Advertisement

Ad Board's Educational Mission Under Scrutiny

“Instead of escalating, things were dealt with in a more constructive way,” Berry recalled. “What could have been a brutal punishment turned into a teachable moment.”

At the end of the process, Berry said, “nobody who I felt didn’t deserve to be kicked out” was asked to withdraw.

In the 2010-2011 and 2011-2012 academic years, 34.9 percent of academic dishonesty cases resulted in required withdrawals compared to 40.3 percent in the five years before the reform, according to statistics provided to The Crimson.

But in each of those two most recent years, more than 80 cases of academic dishonesty were reported to the Ad Board, almost double the average of 42 cases annually from 2005 to 2010. That jump meant a greater number of students forced to withdraw—an average of 29 students each year, up from 17—despite the availability of less severe penalties.

With local sanctions and course exclusions making up just over 20 percent of all total outcomes of academic dishonesty cases in the past two academic years, it is unclear how fully the reform has changed the Board’s punishment paradigm, or if it will play a role any role all in the current cheating investigation.

Advertisement

Neal declined to comment on whether local sanctions are being considered as a possible punishment in the Government 1310 case.

PEDAGOGICAL OR PUNITIVE?

While some maintain that the Board’s process and punishments serve its educative mission, critics argue that the nature of some of the Board’s punishments generate long-term consequences that make the Board a fundamentally punitive institution.

Harvard takes steps to ensure that student’s time away from the College is productive.
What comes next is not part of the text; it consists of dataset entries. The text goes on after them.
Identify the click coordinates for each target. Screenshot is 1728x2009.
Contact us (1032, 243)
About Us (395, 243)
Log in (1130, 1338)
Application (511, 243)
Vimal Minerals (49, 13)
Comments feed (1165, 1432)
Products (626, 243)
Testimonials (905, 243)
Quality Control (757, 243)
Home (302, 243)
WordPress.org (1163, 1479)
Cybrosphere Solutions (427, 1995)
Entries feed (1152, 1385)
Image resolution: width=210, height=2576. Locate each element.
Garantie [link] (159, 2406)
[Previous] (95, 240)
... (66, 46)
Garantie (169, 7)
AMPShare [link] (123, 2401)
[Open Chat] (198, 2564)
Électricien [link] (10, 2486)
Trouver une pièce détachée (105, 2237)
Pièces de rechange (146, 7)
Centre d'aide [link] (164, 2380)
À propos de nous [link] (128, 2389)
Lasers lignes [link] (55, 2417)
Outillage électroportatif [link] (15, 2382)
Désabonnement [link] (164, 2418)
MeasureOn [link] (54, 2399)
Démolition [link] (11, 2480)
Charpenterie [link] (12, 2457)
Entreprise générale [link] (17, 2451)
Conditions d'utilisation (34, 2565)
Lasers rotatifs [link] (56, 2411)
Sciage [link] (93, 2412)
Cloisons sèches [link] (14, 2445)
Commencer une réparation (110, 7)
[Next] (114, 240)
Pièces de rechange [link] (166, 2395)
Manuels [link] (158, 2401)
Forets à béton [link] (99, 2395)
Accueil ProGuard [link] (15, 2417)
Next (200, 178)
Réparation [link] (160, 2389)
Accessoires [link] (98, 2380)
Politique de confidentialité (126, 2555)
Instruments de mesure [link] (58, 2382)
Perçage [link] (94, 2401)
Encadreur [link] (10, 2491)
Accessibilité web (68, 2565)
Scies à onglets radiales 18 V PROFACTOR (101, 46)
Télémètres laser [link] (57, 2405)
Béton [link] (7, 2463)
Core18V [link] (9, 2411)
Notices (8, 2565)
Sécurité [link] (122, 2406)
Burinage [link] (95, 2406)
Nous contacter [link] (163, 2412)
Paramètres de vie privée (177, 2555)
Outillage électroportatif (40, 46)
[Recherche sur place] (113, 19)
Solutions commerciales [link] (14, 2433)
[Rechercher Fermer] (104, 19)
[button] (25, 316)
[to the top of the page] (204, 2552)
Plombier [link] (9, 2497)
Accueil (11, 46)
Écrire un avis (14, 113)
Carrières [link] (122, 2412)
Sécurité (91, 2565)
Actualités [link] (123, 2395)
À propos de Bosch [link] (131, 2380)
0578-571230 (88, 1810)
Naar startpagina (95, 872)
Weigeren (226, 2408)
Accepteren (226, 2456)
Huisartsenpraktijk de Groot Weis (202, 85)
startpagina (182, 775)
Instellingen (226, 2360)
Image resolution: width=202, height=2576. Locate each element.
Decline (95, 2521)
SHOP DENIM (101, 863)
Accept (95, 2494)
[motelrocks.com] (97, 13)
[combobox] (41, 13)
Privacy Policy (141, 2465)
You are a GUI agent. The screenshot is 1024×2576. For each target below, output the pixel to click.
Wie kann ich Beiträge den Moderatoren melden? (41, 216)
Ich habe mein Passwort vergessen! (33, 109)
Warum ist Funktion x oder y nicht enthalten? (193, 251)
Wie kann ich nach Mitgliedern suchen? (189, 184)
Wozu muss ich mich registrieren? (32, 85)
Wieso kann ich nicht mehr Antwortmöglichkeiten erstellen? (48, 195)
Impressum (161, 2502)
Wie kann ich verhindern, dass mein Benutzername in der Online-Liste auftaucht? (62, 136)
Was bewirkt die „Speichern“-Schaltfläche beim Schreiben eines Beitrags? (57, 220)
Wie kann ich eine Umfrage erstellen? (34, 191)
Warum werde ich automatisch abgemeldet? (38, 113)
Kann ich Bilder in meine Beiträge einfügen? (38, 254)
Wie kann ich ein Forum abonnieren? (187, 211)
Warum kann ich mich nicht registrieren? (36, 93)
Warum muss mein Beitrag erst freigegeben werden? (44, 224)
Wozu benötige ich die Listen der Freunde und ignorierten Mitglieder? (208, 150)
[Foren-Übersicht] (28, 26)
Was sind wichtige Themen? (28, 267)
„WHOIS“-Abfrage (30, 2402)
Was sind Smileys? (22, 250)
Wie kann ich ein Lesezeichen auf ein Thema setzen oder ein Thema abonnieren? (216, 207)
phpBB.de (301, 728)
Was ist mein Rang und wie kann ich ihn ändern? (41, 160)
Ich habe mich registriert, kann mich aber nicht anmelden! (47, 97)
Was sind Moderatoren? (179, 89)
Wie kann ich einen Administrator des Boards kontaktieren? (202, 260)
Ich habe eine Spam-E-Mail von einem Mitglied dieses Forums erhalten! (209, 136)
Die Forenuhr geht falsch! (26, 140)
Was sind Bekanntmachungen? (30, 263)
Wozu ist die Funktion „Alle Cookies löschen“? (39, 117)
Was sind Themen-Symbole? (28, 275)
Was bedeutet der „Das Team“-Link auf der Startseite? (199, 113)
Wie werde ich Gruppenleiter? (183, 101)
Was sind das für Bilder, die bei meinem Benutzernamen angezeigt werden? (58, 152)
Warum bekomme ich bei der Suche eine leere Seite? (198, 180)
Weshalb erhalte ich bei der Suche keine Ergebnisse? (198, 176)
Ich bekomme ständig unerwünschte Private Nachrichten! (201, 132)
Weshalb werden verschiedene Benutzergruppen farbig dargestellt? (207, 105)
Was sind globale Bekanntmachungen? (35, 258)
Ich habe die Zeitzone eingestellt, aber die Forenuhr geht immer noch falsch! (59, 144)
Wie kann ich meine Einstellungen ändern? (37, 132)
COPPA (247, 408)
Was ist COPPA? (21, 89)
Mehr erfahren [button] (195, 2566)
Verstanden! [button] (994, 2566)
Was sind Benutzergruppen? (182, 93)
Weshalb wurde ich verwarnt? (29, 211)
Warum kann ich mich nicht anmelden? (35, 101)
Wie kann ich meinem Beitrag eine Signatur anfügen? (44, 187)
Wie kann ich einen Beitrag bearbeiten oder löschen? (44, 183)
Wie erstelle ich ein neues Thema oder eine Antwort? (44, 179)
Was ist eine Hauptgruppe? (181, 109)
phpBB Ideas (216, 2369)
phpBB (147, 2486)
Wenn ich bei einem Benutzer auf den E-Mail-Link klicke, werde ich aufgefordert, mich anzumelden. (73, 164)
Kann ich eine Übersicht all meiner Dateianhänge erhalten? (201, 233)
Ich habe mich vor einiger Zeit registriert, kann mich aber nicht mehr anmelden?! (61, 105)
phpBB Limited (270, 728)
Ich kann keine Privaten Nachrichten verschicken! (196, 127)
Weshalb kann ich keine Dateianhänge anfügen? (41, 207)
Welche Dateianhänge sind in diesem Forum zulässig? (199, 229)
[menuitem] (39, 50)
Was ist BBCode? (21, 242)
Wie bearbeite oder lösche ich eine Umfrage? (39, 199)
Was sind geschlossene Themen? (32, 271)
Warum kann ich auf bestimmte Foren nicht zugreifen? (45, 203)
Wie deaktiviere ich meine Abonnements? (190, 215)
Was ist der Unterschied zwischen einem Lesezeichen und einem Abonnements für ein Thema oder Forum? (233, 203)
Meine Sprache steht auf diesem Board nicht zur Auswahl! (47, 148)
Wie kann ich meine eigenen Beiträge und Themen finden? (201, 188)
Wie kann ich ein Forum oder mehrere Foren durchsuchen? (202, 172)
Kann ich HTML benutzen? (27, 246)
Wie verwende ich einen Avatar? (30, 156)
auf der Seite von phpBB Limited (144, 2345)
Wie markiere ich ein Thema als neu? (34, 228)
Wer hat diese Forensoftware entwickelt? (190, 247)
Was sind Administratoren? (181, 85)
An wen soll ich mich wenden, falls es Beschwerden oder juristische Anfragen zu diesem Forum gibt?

Before they can be re-admitted to the College, students are required to hold non-academic employment for at least six months.

Arthur, a student who was forced to temporarily withdraw from the college, wrote in an emailed statement that although he was initially upset about his punishment, he now feels he has benefited from the experience.

“I am enjoying my time off and think that the requirement for 6 months of non-academic work is great,” wrote Arthur, who requested that his name be changed because he did not want it known that he had been forced to withdraw from school. “I don’t have any antipathy for the Ad Board anymore.”

But Michael R. Schneider, a lawyer who has served as a consultant for students facing the Ad Board process, questioned the educative value of such a punishment.

“The Ad Board’s philosophy really understates or ignores the very punitive nature of the sanctions that they impose,” Schneider said, referring to required withdrawals. “The University needs to realize that it is really making it difficult for some really solid students who may have had one lapse in their academic careers.”

Paulette G. Curtis ’92, who served as resident dean of Dunster House from 2002 to 2008, also questioned whether the Board was fundamentally educational. She called that description “a bit imprecise” because it does not “incorporate the full spectrum of intentions.”

Instead, Curtis said, the Board’s mission is twofold: Board members strive to educate students about academic integrity while simultaneously upholding the University’s reputation as an institution that places high value on honest authorship. That second mission, she said, sometimes requires consequences that some may perceive as punitive.